A cubical box of side `1 m` contains helium gas (atomic weight 4) at a pressure of `100 N//m^2`. During an observation time of `1 second`, an atom travelling with the root - mean - square speed parallel to one of the edges of the cube, was found to make `500 hits` with a particular wall, without any collision with other atoms . Take `R = (25)/3 j //mol - K and k = 1.38 xx 10^-23 J//K`.
(a) Evaluate the temperature of the gas.
(b) Evaluate the average kinetic energy per atom.

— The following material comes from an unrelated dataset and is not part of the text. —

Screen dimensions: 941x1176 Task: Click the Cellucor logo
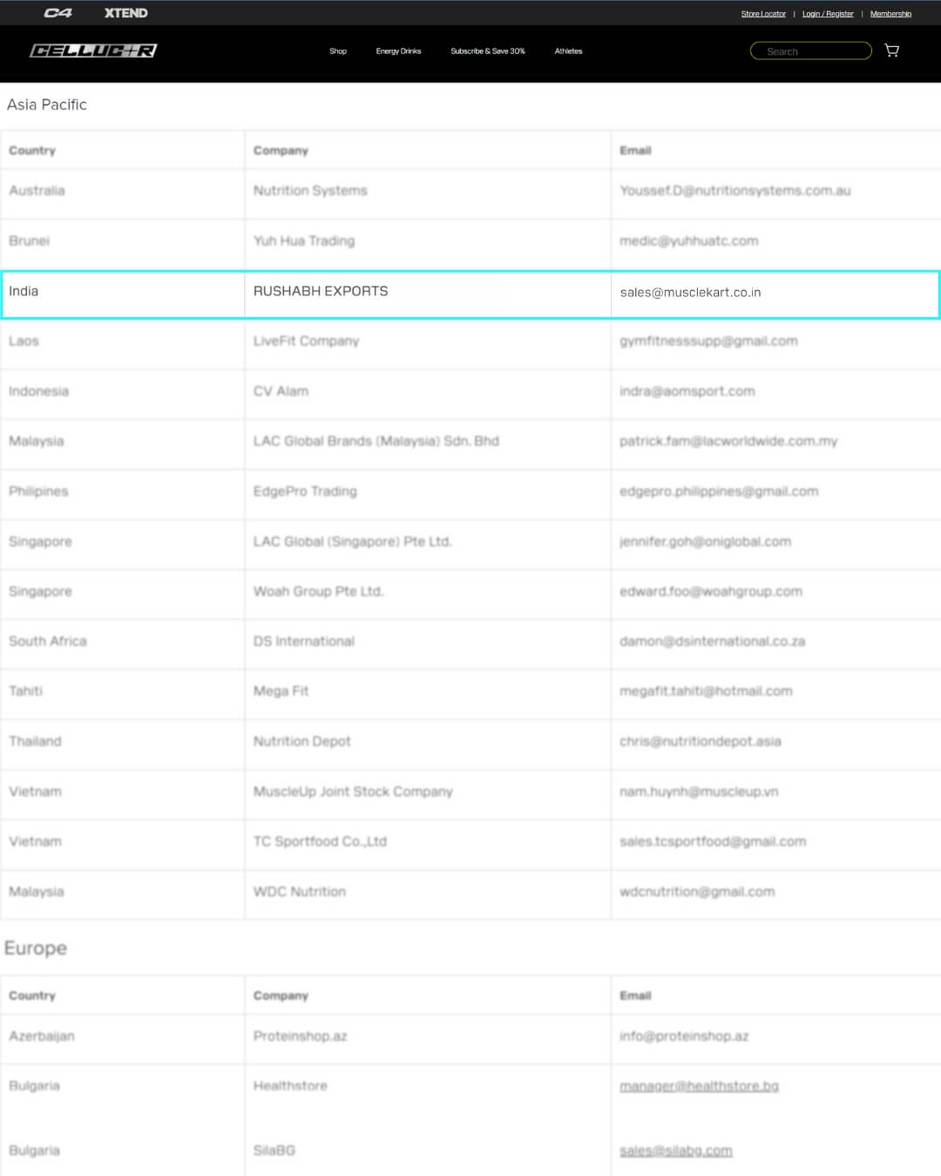[93, 51]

( c) Evaluate the total mass of helium gas in the box.

Volume of the box = ` 1m^(3)`, Pressure of the gas =` 100N//m^(2)`.
Let `T` be the temperature of the gas
(a) Time between two consecutive collections with one wall = ` (1)/(500)"sec"`
This time should be equal to `(2l)/(V_(rms))` , where l is the side of the cube.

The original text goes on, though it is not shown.